*TUGAS DIBERIKAN A:*
Tulis kembali baris-baris catatan dengan menukar "target" menjadi "item": mulai dari baris yang memuat "Po sprzedaży (57, 516)" dan berhenti setelah baris yang memuat "sitemap (249, 964)". Biarkan semua bagian lain tetap sama dan jangan sertakan gambarnya.

Soeharto dikatakan menerima dukungan CIA dalam penumpasan komunis. Diplomat
Amerika 25 tahun kemudian mengungkapkan bahwa mereka telah menulis daftar
"operasi komunis" Indonesia dan telah menyerahkan sebanyak 5.000 nama
kepada militer Indonesia. Been Huang, bekas anggota kedutaan politik AS di
Jakarta mengatakan di 1990 bahwa: "Itu merupakan suatu pertolongan besar
bagi Angkatan Bersenjata. Mereka mungkin membunuh banyak orang, dan saya
kemungkinan memiliki banyak darah di tangan saya, tetapi tidak seburuk itu. Ada
saatnya di mana anda harus memukul keras pada saat yang tepat." Howard
Fenderspiel, ahli Indonesia di State Department's Bureau of Intelligence and
Research di 1965: "Tidak ada yang peduli, selama mereka adalah komunis,
bahwa mereka dibantai. Tidak ada yang bekerja tentangnya."1 Dia mengakhiri
konfrontasi dengan Malaysia dalam rangka membebaskan sumber daya di militer.

*TUGAS DIBERIKAN B:*
Menurut kutipan tentang Soeharto, berapa banyak nama yang diserahkan diplomat Amerika kepada militer Indonesia?

*DAFTAR CATATAN:*
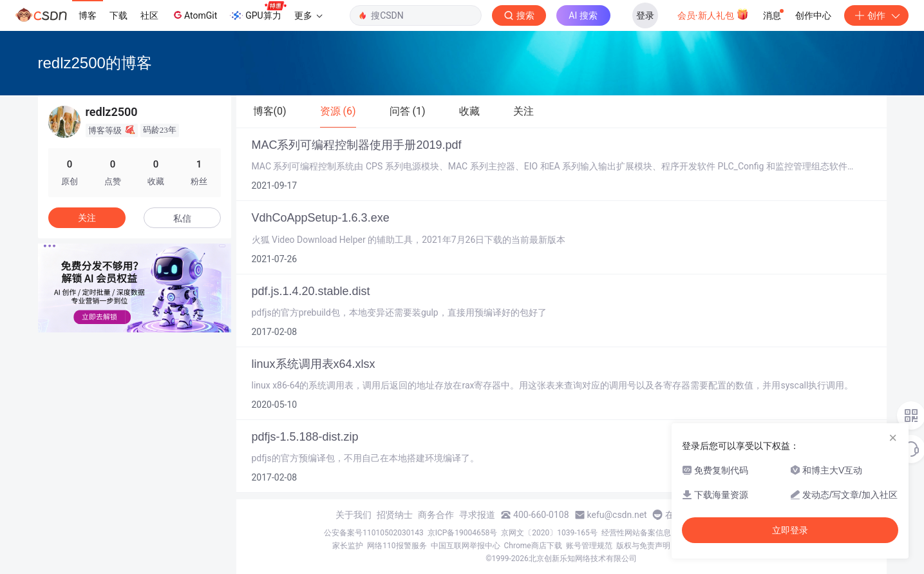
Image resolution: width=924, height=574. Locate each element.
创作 (876, 15)
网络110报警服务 (397, 546)
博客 (88, 15)
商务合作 (436, 515)
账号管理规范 (589, 546)
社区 (149, 15)
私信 (182, 218)
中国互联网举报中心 (466, 546)
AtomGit (194, 15)
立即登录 (790, 530)
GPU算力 (258, 12)
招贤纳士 (395, 515)
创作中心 (813, 15)
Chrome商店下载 (533, 546)
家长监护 (348, 546)
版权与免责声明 (643, 546)
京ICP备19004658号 (462, 533)
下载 (118, 15)
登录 (645, 15)
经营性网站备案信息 (636, 533)
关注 (87, 218)
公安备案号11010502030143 (373, 533)
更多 (308, 15)
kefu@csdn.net (617, 515)
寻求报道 (477, 515)
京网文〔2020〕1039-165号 (549, 533)
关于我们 (354, 515)
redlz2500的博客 (95, 62)
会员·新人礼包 (713, 14)
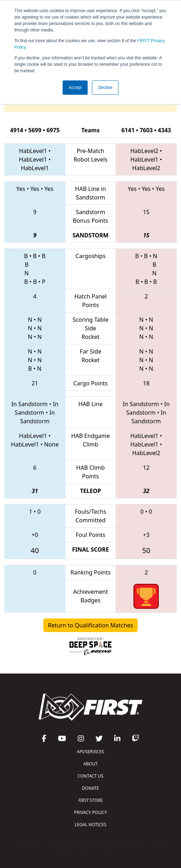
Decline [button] (105, 88)
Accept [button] (75, 88)
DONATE (90, 788)
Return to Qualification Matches (90, 625)
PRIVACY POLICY (90, 812)
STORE (90, 800)
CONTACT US (90, 776)
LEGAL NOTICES (90, 824)
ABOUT (90, 764)
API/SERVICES (90, 751)
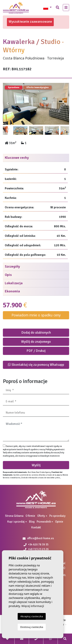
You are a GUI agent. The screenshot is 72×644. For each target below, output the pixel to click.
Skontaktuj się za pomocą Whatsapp (36, 364)
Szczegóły (12, 266)
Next (64, 104)
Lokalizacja (14, 283)
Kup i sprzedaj (16, 522)
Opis (8, 275)
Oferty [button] (41, 516)
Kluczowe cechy (17, 158)
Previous (8, 104)
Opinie (59, 522)
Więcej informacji (33, 606)
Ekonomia (12, 291)
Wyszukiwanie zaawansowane (30, 21)
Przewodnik (44, 522)
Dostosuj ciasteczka (32, 627)
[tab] (36, 158)
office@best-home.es (40, 538)
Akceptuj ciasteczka (32, 616)
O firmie (30, 516)
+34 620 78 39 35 (36, 544)
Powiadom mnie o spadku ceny (36, 315)
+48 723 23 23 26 (36, 549)
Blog (32, 522)
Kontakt (36, 528)
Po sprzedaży (57, 516)
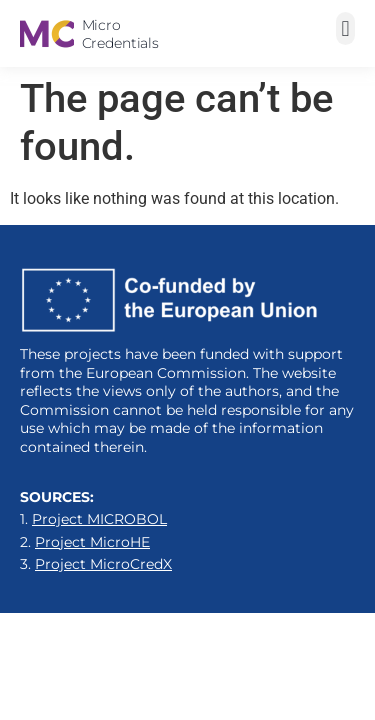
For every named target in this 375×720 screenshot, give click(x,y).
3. (96, 564)
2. (85, 542)
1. (93, 519)
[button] (345, 28)
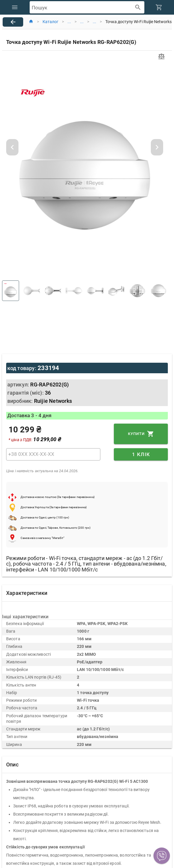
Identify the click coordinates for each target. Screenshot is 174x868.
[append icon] (138, 7)
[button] (161, 856)
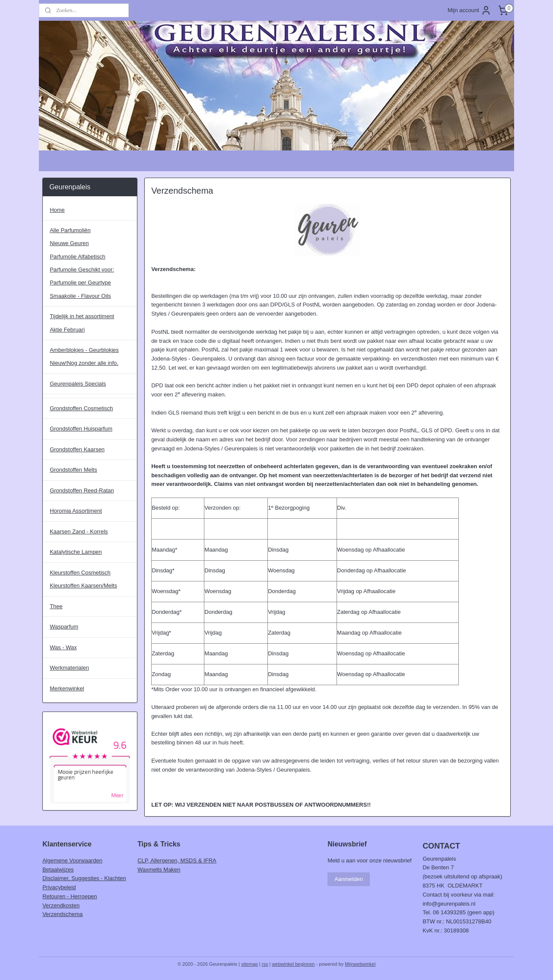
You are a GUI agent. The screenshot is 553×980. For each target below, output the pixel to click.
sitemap (249, 964)
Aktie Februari (67, 329)
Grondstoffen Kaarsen (77, 449)
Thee (56, 606)
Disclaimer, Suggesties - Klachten (84, 878)
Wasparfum (64, 626)
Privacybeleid (59, 887)
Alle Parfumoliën (70, 230)
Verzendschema (62, 914)
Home (57, 210)
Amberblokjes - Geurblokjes (84, 350)
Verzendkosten (61, 905)
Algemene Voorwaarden (72, 860)
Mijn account (469, 10)
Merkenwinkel (67, 688)
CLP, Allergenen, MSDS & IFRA (177, 860)
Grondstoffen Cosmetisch (81, 408)
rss (265, 964)
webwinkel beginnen (293, 964)
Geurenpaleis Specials (78, 383)
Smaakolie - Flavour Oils (80, 296)
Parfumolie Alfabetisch (77, 256)
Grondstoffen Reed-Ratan (82, 490)
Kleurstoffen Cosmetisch (80, 572)
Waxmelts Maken (159, 869)
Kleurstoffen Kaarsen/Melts (83, 585)
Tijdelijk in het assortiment (82, 316)
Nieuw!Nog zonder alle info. (84, 363)
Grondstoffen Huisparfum (81, 428)
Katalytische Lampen (76, 552)
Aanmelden (349, 879)
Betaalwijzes (58, 869)
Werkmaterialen (69, 667)
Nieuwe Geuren (69, 243)
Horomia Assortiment (76, 511)
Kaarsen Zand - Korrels (79, 531)
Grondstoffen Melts (73, 469)
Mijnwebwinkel (360, 964)
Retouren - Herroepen (70, 896)
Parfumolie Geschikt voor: (82, 269)
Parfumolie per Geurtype (80, 282)
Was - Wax (63, 647)
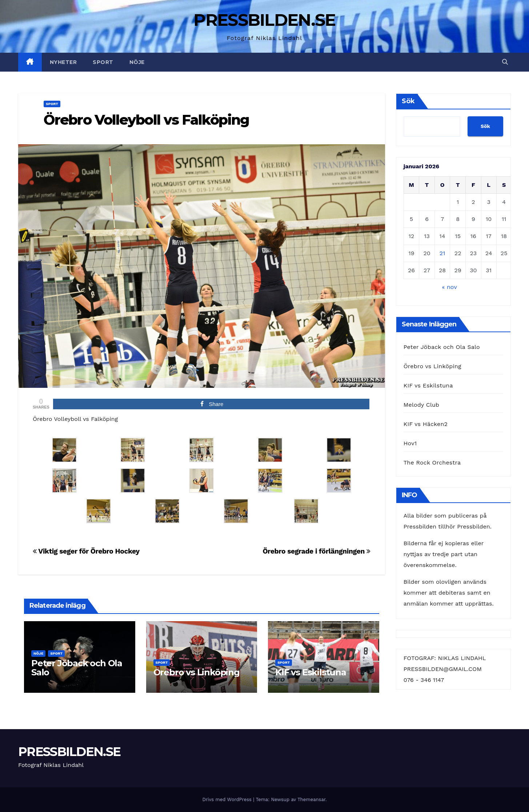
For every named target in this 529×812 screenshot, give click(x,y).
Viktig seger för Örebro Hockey (86, 551)
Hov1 (410, 443)
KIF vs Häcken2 (425, 424)
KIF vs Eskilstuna (310, 672)
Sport (103, 62)
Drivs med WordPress (228, 799)
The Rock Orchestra (432, 462)
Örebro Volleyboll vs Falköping (146, 120)
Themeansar (311, 799)
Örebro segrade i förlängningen (316, 551)
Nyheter (63, 62)
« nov (449, 287)
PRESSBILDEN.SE (264, 20)
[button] (505, 62)
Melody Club (421, 405)
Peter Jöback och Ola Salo (77, 668)
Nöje (137, 62)
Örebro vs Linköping (196, 672)
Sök (408, 101)
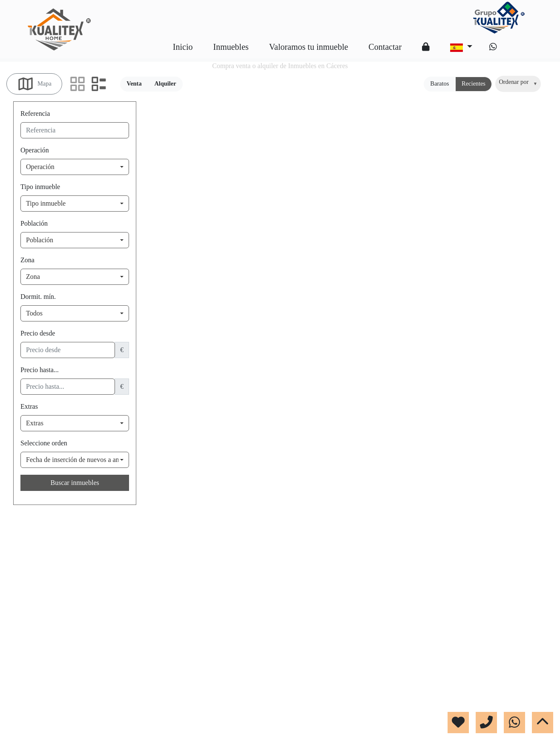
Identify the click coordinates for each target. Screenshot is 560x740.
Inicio (183, 47)
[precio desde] (68, 350)
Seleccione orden (44, 443)
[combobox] (518, 84)
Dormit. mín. (38, 296)
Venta (134, 83)
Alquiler (165, 83)
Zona (27, 260)
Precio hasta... (40, 370)
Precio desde (37, 333)
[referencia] (75, 130)
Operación (34, 150)
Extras (29, 406)
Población (34, 223)
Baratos (439, 83)
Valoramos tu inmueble (309, 47)
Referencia (35, 113)
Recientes (474, 83)
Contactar (385, 47)
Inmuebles (230, 47)
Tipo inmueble (40, 186)
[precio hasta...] (68, 387)
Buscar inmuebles (75, 482)
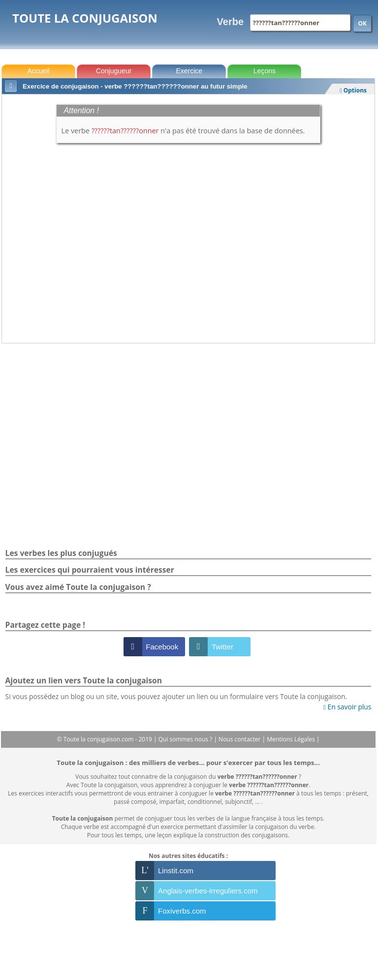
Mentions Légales (291, 739)
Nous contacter (240, 739)
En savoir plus (347, 706)
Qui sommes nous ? (186, 739)
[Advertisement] (188, 370)
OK (362, 23)
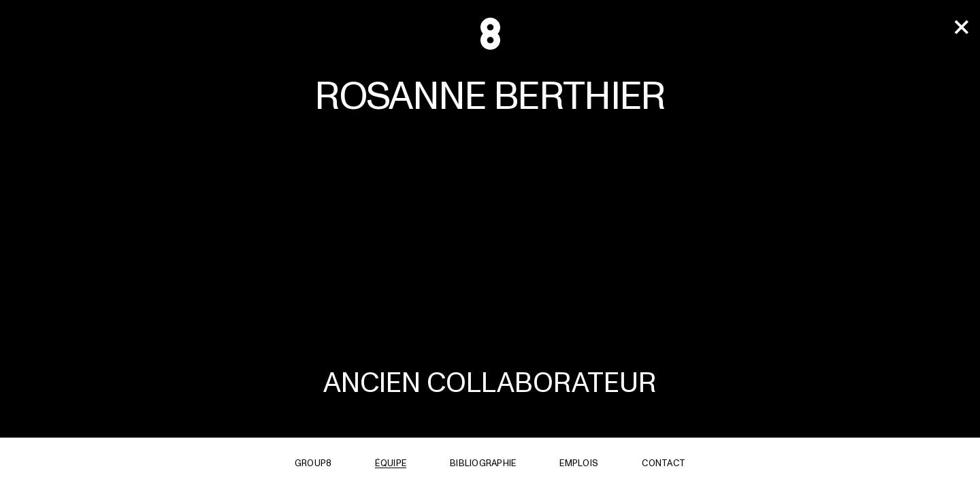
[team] (961, 28)
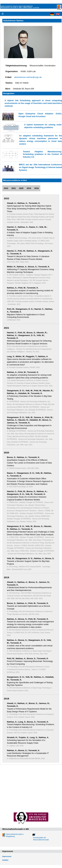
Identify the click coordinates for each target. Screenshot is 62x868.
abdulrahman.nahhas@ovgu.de (28, 77)
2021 (14, 188)
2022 (6, 188)
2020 (21, 188)
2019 (29, 188)
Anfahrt (5, 860)
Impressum (7, 856)
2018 (36, 188)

*HASIL BENAR A:*
Po sprzedaży (57, 516)
For every named item in this 375×720 screenshot, give click(x,y).
3. (96, 564)
2. (85, 542)
1. (93, 519)
[button] (345, 28)
Identify the click coordinates for each item. Screenshot is 174x868.
[append icon] (138, 7)
[button] (161, 856)
You are a GUI agent. The screenshot is 553×980. For each item below, output the pixel to click.
sitemap (249, 964)

*HASIL BENAR B:*
Sebanyak 5.000 nama.